The secretion cells or B cells (taken from the german word Blasenzellan) have a basal nucleus and large cytoplasmic vacuoles containing an acid matter which flocculates easily. They have a striated border. These cells have a restricted quan lity of reserves in the form of lipids, glycogen, and calcium of phosphate. The mechanism of secretion differ depending on the groups: apocrin in Panulirus, holocrin in Astacus or mecrocrine in other species. The mechanism of enzym evacuation is not well known in detail, due to the difficulty to observe the phenomena which take place inside a massive organ. It is at present believed (LOIZZI, 1971) that a cells (from the german word restzellen) or absorbing cells, accumulate the nutriment which are found in the light areas of the hepato-pancreas tubules, and that they synthetize glycogen and lipids. F cells described as being “fibrillar” synthetize the digestive enzymes and keep them in reserve in a supernuclear vacuole. The latter will fatten by pinocytosis, in taking the nutriments from the light areas at the tubules until they form a typical B cell.

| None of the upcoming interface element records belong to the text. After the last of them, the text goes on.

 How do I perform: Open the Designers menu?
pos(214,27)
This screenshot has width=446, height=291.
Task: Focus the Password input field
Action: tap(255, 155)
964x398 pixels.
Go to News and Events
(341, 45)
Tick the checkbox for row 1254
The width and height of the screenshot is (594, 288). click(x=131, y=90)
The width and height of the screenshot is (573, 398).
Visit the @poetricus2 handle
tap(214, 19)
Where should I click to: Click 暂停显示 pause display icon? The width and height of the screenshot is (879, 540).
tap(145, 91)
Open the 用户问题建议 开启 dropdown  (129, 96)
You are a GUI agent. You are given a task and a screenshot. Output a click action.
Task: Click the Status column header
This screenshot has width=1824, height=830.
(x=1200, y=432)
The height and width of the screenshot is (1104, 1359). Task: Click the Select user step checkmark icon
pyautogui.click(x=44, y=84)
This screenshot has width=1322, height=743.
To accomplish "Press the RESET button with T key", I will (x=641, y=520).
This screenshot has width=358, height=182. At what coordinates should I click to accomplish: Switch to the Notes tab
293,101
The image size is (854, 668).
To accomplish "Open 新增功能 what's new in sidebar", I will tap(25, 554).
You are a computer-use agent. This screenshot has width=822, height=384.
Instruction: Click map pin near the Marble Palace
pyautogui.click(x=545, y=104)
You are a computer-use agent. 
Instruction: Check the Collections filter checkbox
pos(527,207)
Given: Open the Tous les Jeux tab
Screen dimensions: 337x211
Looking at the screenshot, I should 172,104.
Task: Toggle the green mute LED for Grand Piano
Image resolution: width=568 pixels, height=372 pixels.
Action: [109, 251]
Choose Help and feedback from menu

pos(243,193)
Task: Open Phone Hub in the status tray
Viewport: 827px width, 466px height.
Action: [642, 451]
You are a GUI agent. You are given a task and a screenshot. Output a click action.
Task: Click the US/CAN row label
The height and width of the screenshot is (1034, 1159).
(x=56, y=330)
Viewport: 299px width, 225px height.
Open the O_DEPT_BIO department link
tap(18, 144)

When the B cell are full, they are the most voluminous cells of the hepatopancreas. They contain an unique central vacuole, representing at least 4/5 of the cell volume. The cytoplasm is dense and thin, containing myelinic forms, groups of parallel filaments and other varied inclusions. There is a complex apical which separates the vacuole of the tubule light, having a brushy border, small vacuoles of pinocytosis, dense cytoplasm, small mitochondries, microtubules. When at full maturation stage the vacuole will compress the basic cell nucleas. No glycogen granulas nor lipidic drops are found present in cell B.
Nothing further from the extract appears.